As children they were schooled in physics
that existed beyond the boundaries of light.
The telescopic eyes inside their minds
scanned spheres far and wide
on which they could potentially settle.
For them this was a necessary task
since life-sustaining elements were rapidly
vanishing from their native planet.
Despite the ominous power they possessed,
amongst the worlds that were considered
none within the Milky Way would do,
not even Andromeda, nor the many
parallel universes that were up for grabs.
And then one day the sun began to toss
enormous solar flares that reached
even beyond lonely little Pluto.
As you would imagine, Mars was turned
into a fiery ball that incinerated
the entire population to tiny dust specks.
And that is how the Martians were sent
to peanut land, safe and sound, intact.

Stepchild

If you expect to get to heaven take hell
for granted. Dress up as Santa at the spring
equinox. Emulate Lennon and McCartney, Watson
and Crick, the Smothers Brothers. Should you desire,
you can conceptualize Wallace Stevens
as the authentic roller of big cigars
and legitimate connoisseur of chaos.
You can bend your thoughts around
the lip of the Utah copper mine
that was closed due to a landslide.
You can make this existence one worth keeping
or follow everybody else’s vision.
What is this cheap talk about transformation
of a plated fork into a wunderkind
and the time you soiled yourself at aunt Jen’s?
Rather get good and ready for the next
sensational splendor says a knowledgeable
space probe. Abide the monstrosity gestating
in the tomb of the unknown pilgrim.
Factoring imagination and brain wave, body
motion and motivation, an insubordinate
attitude about how this came to be
is a fabled method many choke on.
A wrestler applies a full nelson.
The boat rocks loose of its slip
and goes jetting across whitecaps.
Love follows hate like a used napkin.
Which way did the pockmarked daughter
of CNN go?
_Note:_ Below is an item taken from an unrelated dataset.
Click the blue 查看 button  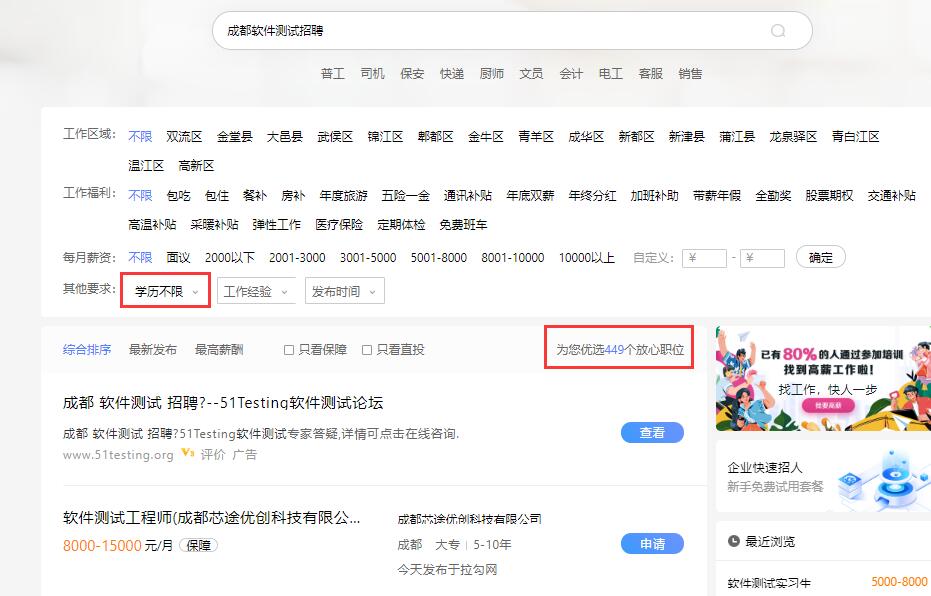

If necessary I’ll follow her
to the end of eternity and perhaps gain
a little more space in which to cram my theme.
And certainly not because my distant cousin
is suffering COPD. Not because some guru
pressed upon me illicit pleasures.
This is no formula for rescue from
the deep, desultory lockers where you pile
innermost scoops. Can you guess what
Doctor Zhivago would have given up love for?
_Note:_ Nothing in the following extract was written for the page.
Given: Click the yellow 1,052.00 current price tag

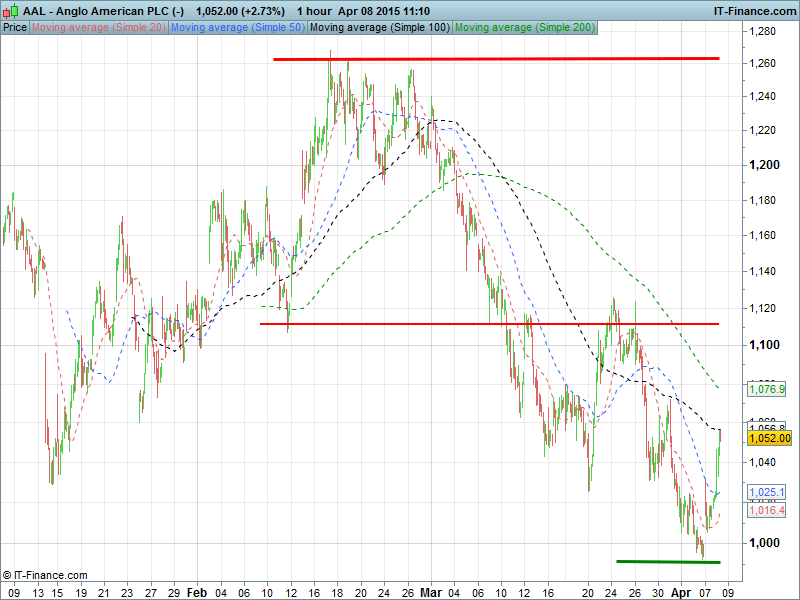Looking at the screenshot, I should point(769,438).
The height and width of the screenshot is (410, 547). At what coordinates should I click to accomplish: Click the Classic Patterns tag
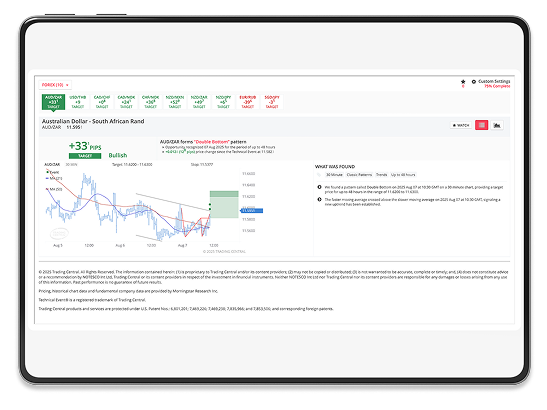coord(359,175)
You’ll have to keep on guessing.
What art does it undoes instinctively.
Tomorrow wouldn’t be gone today
had it not appeared in last month’s
chapter published posthumously
in the book you’ve yet to read.

Thomas Piekarski is a former editor of the California State Poetry Quarterly. His poetry and interviews have appeared in Nimrod, Portland Review, Kestrel, Cream City Review, Poetry Salzburg, Boston Poetry Magazine, Gertrude, The Bacon Review, and many others.  He has published a travel guide, Best Choices In Northern California, and Time Lines, a book of poems. He lives in Marina, California.